Some tritium is naturally formed in the upper atmosphere by cosmic rays. The air also contains tritium left behind by atmospheric weapons testing between 1954 and 1962. But most tritium in the environment today is discharged from Kaiga-type reactors that use heavy water as moderator and coolant.

Heavy water is chemically the same as regular (light) water, but with the two hydrogen atoms replaced with atoms of deuterium — another isotope of hydrogen.

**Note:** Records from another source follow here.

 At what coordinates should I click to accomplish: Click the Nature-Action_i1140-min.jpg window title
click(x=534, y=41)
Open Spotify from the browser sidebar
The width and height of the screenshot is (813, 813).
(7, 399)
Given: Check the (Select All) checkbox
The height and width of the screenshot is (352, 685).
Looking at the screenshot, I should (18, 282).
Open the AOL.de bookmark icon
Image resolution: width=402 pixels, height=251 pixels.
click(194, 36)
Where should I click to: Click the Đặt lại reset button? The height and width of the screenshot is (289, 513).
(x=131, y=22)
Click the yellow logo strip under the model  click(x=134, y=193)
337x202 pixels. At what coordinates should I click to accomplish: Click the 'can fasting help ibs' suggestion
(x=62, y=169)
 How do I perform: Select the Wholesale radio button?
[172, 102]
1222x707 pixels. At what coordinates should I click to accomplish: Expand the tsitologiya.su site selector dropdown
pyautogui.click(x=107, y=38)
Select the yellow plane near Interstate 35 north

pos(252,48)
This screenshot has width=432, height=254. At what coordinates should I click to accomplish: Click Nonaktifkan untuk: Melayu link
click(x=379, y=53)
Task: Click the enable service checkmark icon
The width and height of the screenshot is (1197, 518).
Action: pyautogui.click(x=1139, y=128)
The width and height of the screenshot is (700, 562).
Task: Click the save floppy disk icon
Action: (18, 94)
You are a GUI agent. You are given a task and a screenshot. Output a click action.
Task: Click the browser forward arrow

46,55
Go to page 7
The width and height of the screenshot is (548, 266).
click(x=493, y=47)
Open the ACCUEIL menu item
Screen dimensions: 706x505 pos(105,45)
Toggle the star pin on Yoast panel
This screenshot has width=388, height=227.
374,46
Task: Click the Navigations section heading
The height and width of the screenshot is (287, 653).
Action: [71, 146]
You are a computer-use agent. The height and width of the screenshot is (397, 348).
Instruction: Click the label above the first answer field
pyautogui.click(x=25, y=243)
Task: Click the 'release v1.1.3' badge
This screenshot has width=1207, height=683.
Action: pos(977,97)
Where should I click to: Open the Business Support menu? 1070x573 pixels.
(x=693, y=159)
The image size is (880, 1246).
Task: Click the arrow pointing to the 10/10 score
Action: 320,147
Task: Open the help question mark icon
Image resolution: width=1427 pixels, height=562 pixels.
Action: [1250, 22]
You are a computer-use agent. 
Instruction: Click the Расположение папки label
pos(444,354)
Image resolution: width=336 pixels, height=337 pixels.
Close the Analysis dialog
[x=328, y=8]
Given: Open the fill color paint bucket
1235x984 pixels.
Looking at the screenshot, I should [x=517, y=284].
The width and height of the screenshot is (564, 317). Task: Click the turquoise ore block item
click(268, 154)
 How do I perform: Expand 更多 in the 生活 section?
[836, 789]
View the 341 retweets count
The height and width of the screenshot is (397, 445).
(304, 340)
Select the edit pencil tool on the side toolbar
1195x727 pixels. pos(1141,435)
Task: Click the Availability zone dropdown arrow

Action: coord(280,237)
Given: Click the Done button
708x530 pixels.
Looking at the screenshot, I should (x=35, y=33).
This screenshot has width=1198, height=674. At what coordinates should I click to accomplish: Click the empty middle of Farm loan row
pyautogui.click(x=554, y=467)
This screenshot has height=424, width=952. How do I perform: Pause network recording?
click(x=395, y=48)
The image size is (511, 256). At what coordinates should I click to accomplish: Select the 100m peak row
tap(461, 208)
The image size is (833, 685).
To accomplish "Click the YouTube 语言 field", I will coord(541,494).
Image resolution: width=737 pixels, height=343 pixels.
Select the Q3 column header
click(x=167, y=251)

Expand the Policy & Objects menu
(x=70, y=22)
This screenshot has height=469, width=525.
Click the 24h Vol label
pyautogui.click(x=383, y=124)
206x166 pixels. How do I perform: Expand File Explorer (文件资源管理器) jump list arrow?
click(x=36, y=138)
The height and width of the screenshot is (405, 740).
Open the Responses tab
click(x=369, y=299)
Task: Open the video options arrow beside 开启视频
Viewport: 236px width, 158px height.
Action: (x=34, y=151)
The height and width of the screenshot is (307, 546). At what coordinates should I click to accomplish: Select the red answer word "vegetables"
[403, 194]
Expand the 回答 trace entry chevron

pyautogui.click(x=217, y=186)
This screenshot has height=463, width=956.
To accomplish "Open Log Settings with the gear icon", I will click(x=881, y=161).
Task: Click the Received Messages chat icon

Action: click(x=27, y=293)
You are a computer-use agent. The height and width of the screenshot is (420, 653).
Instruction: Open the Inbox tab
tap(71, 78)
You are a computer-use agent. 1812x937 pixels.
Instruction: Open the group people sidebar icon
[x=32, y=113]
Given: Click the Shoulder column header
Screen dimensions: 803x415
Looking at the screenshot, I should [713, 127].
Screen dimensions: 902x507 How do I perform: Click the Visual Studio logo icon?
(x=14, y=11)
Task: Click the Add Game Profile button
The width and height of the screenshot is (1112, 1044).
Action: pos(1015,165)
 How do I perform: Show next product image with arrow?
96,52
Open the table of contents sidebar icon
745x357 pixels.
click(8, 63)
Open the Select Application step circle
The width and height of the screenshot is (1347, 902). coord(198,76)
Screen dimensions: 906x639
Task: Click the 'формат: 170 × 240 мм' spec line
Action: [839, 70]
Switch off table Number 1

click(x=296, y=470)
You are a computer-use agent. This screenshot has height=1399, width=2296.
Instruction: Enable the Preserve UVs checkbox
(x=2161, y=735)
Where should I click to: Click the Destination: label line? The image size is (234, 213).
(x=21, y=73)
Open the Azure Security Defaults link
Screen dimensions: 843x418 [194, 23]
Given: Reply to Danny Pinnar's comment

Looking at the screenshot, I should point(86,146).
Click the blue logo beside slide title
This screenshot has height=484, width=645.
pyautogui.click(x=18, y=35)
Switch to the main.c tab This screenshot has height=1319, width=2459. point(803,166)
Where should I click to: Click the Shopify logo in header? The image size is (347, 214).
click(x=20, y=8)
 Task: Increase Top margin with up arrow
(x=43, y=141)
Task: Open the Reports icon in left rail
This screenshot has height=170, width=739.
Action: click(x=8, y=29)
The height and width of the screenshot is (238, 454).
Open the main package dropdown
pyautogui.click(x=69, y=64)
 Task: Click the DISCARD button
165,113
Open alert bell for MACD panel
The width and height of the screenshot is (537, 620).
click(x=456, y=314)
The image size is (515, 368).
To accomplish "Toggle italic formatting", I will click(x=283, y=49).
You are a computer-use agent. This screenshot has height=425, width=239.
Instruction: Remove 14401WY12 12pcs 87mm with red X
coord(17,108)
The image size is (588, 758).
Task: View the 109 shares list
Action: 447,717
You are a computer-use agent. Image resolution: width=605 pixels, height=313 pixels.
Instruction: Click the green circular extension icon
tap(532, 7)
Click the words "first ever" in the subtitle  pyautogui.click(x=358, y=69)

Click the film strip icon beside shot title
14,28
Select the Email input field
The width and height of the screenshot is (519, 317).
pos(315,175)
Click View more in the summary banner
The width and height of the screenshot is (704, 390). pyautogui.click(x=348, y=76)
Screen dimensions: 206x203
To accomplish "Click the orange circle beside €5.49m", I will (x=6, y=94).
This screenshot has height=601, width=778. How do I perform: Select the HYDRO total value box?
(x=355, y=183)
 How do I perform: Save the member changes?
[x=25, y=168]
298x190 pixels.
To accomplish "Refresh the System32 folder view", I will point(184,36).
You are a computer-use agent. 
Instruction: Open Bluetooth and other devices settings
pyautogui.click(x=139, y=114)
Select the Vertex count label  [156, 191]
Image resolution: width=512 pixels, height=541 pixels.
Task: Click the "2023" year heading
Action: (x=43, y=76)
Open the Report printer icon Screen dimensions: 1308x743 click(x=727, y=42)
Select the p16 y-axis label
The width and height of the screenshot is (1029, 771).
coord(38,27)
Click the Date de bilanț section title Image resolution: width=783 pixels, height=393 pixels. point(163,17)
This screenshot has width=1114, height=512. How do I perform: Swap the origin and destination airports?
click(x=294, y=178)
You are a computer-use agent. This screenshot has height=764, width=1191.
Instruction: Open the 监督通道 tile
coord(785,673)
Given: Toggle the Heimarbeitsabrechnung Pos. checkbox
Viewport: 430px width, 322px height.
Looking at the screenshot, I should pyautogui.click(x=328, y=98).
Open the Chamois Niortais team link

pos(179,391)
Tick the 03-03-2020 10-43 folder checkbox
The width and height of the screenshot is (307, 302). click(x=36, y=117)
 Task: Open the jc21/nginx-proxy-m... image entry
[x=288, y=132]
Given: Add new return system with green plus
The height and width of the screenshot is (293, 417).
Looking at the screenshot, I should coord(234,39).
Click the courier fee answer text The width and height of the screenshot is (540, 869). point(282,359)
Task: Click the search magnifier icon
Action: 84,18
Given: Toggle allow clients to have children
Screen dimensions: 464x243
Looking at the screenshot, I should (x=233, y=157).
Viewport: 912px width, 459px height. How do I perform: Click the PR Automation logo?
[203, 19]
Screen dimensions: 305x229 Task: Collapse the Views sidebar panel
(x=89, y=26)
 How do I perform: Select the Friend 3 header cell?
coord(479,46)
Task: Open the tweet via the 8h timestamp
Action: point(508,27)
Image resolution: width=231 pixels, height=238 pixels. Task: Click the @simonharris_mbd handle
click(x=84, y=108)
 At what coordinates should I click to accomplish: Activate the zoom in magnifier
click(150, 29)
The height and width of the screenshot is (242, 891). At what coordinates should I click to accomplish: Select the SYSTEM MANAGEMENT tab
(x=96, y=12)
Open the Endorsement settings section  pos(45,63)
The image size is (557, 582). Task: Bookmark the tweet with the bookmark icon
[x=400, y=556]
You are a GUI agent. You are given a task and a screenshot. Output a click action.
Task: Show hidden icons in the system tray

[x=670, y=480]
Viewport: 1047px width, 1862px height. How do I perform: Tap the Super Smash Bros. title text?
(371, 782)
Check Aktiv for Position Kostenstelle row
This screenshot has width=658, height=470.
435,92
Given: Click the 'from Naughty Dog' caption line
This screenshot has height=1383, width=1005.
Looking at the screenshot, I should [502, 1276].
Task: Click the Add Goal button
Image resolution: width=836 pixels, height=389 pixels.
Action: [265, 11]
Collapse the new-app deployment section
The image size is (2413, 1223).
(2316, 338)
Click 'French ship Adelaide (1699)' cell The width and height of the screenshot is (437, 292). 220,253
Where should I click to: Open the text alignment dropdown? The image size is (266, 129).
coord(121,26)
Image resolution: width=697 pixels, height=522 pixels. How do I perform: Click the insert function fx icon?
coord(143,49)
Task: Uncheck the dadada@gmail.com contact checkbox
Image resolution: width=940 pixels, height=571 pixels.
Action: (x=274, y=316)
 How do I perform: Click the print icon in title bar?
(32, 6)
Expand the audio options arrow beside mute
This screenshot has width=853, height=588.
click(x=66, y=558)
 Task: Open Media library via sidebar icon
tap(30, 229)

During reactor operation, deuterium in heavy water is activated by fission neutrons to form tritium. It is an important material in nuclear weapon design for boosted fission weapons and also has civilian applications — for instance in watch dials that glow in the dark. If not recovered from the used heavy water, tritium is discharged from reactors in its elemental form as a gas through stacks or in the form of tritiated water into the lakes and the sea.

Irrespective of how tritium entered the Kaiga water cooler, the incident highlights the need for vigilance in nuclear plants, says Mr. Parthasarathy. “Traditionally we have been thinking of securing nuclear plants from earthquakes and tsunami but the Kaiga incident has added another dimension to it.”

A retired director of one of the nuclear stations, who does not want to be named, agrees.

“Security today means checking handbags and inspecting vehicles and vigilance is all about who takes bribe,” he said. “Our security at this level is good but is unprepared to deal with potential threats from scientific staff.” A nuclear reactor has several hotspots and tampering with any of these can cause a radioactive accident a lot more severe than the trivial incident at the water cooler, he said.

“Scrutiny of staff is totally missing in our power stations,” he warned, adding that this calls for urgent attention considering that hundreds of new jobs will be created in the coming years with the projected expansion of India’s nuclear programme.

“At present our plants are guarded by persons supplied by the Central Industrial Security Force (CISF) and they take orders from their own boss in Hyderabad or Delhi and not from the station director,” he said. “The nuclear plants should have their own security staff with some training in reactor operation.”